Quoting another person who experienced the racism of The Genetic Atlas http://www.thegeneticatlas.com the main Y-DNA website:
The Genetic Atlas (http://www.thegeneticatlas.com/) has been used as a source by amateur genetic genealogists in the past few years…The authors made the ‘novel’ decision of combining pseudo-anthropology terms with specific Y-DNA haplogroups and subclades. Presumably, this approach is favoured by anthropology fans…The Genetic Atlas has invented its’ own pseudo-anthropology terms… Phrases like “Meditid”…Lastly, some members of another forum decided to investigate the site’s management and discovered a connection with the largest nationalist forum on the Internet…Considering the above, The Genetic Atlas is a horrendously inaccurate site which applies its’ own self-invented anthropology terms and even fabricates its’ own data…Regardless of the intended purpose, any genetic enthusiast who wishes to learn more about Y-DNA diversity or use it as a source should stay well away.
I don’t fully agree with the above poster, not because he is attacking The Genetic Atlas racism website, but because he is making it seem that the only reason the Genetic Atlas should be banned from the internet is inventing some racial term or weak data.
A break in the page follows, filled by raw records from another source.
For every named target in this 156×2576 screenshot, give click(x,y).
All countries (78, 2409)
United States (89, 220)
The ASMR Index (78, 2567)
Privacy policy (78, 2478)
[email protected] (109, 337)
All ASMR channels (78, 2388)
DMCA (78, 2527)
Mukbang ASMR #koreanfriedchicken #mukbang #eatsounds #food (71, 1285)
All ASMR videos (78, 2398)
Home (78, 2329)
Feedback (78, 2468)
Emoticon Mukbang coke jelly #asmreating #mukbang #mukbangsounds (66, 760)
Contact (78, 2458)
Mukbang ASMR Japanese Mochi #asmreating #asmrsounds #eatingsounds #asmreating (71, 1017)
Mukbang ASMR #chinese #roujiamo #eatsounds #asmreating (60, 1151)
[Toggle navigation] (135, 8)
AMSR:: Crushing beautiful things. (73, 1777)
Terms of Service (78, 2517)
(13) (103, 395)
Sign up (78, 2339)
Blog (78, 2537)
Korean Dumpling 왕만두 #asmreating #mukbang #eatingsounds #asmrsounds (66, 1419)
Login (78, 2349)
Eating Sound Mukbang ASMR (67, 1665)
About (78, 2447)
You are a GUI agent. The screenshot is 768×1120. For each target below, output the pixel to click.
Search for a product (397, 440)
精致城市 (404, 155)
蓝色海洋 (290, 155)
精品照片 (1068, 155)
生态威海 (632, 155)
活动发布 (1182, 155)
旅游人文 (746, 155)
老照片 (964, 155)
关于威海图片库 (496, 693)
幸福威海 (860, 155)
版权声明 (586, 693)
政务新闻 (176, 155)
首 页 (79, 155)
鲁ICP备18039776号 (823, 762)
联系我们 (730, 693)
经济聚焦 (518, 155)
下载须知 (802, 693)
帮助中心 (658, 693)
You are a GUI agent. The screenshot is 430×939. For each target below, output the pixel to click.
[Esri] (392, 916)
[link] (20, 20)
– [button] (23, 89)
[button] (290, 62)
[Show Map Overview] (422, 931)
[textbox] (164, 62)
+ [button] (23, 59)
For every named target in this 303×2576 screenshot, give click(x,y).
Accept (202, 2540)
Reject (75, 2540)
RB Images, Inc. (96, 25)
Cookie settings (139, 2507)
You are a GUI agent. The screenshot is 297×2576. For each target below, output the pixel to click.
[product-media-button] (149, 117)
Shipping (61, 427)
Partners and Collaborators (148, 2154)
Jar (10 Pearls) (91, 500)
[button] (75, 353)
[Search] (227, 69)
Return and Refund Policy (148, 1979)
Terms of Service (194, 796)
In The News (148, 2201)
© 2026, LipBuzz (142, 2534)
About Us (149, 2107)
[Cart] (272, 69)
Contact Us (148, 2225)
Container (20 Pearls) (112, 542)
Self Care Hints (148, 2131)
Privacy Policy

The Genetic Atlas should be banned ASAP because their agenda is very clear:
Destroying cultures, religion, the common racial containment status quo & replacing it with robot like race defining mutations that no one can change!
One of the ways of cleaning out such racist cesspools is by supporting multicultural companies that promote Autosomal DNA (mainly 23 & me) which makes the world a less racist place. For example an autosomal African can work his way into another race by mating with females from the desired race & in few generations his descendants will belong to the new race he desired to mate with. So his grandson gets an autosomal DNA showing a good % of the desired race DNA. While his tests by Y-DNA will always show him as a 100% African making him an easy target for racists.